Christine Charrier , aide soignante 55 ans la Gaubretière Vendée et Marcel Hérault,enseignant dans
le primaire 53 ans , parents de 3 enfants (24, 22 et18 ans )
Christine: depuis longtemps je milite dans diverses associations (JOCF, non violence, parents
d'élèves, environnement, ..) permettant aux gens de d'être ou devenir responsable de leur vie, de
pouvoir choisir, d'être critique, solidaire, c'est pourquoi je n'ai pu rester indifférente face à l'action
des faucheurs. Nous allions être empoisonnés sans réagir, laisser cet héritage aux jeunes
générations. Mes parents étaient agriculteurs et 3 membres de ma famille proche sont décédés de
cancer, sans parler des nombreux cas dans la famille plus élargie(oncles, tantes, cousines,...). Et
maintenant, en plus des pesticides, les OGM à pesticides, cela veut dire plus de liberté de choisir,
les agriculteurs bio menacés, les apiculteurs menacés, plus de place pour la biodiversité..... Il n'y a
pas que le profit et l'individualisme qui comptent, que les firmes soient à la fois juge et parti moi
qui suis née dans une grande famille où j'ai appris le partage et la solidarité ça me fait mal.
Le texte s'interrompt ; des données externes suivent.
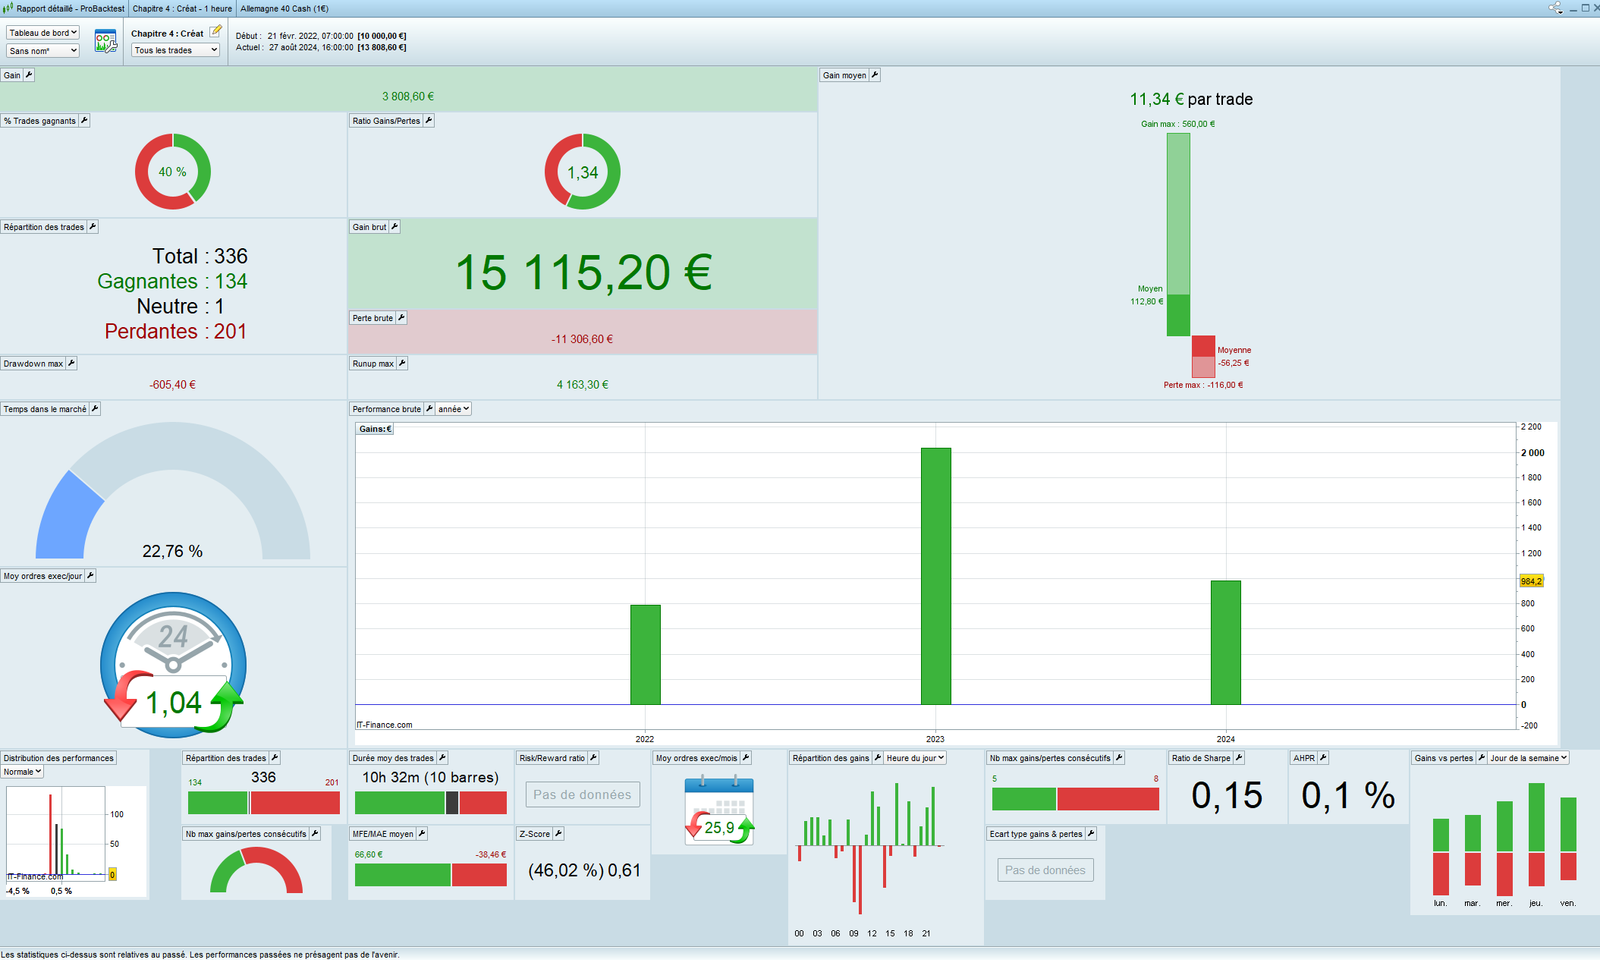Click the edit pencil next to Chapitre 4
The width and height of the screenshot is (1600, 960).
[x=215, y=32]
Je
n'accepte pas qu'on décide à notre place, qu'on nous impose des OGM sans aucun débat sérieux
pour le profit d'une minorité.
Marcel: J'ai exercé différentes métiers: maçon, éducateur, ouvrier maraîcher, chauffeur de car, et
enseignant depuis 15 ans.
Objecteur de conscience à 19 ans j'étais en total désaccord avec Michel Debré 1er ministre du
Général de Gaulle qui déclarait : "Le simple citoyen qui est un vrai démocrate se fait en silence un
jugement sur le gouvernement de son pays et lorsqu'il est consulté à des dates régulières exprime
son accord ou son désaccord. Après quoi, comme il est normal et sain, il retourne à ses
préoccupations personnelles." Par la suite je me suis impliqué à travers de multiples groupes ou
associations locales dans beaucoup de débats qui concerne le "simple citoyen" : les ventes d'armes,
le nucléaire civil et militaire, le racisme, le traitement des déchets, la répartition des richesses
nationales et mondiales, le maintien de la biodiversité.
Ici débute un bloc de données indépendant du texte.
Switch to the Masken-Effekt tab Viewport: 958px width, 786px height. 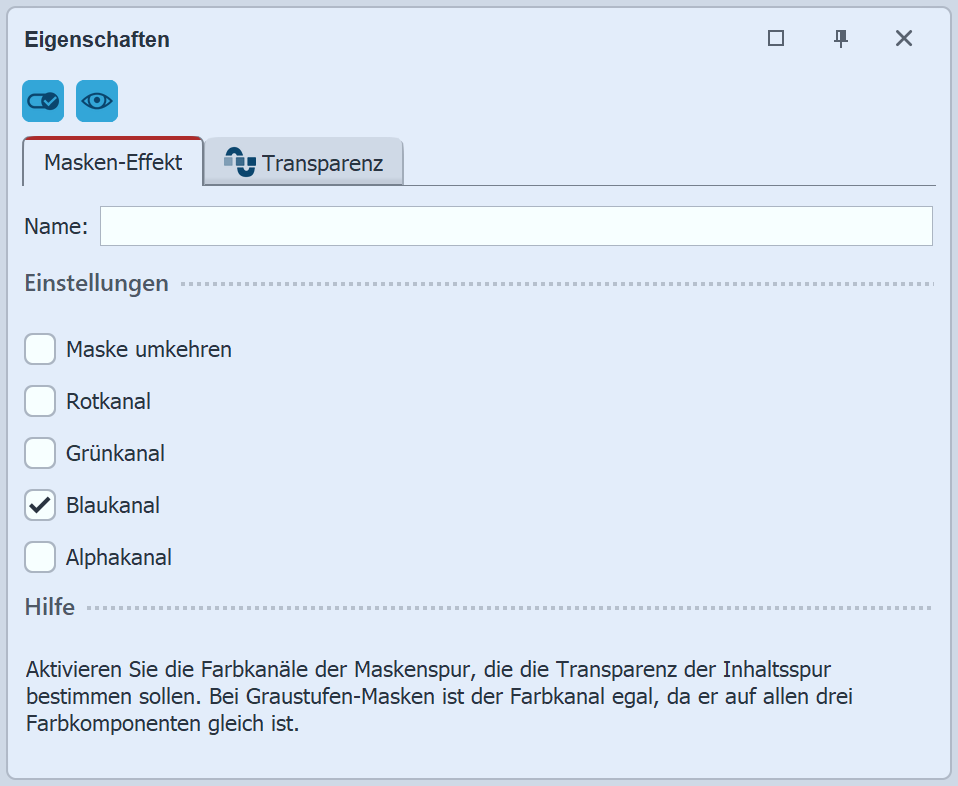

Je suis en plein accord avec Pierre Radanne qui déclarait lors d'une conférence sur le
développement durable devant 600 enseignants vendéens : "il faut répondre au changement
climatique par une innovation démocratique, .... l’avenir exige la participation de tous, ......
nos enfants vont devoir affronter un grand défi démocratique pour que l’humanité vive en
harmonie avec sa planète ». La question de l’agriculture durable est un de ces sujets où un vrai
débat démocratique est vraiment indispensable et ce à l’échelle de la planète, il ne suffira pas de
faire de l’Europe un sanctuaire sans OGM. Je pense que les faucheurs ont permis de lancer ce débat
mais il reste encore beaucoup à faire pour l’avenir en Europe et ailleurs.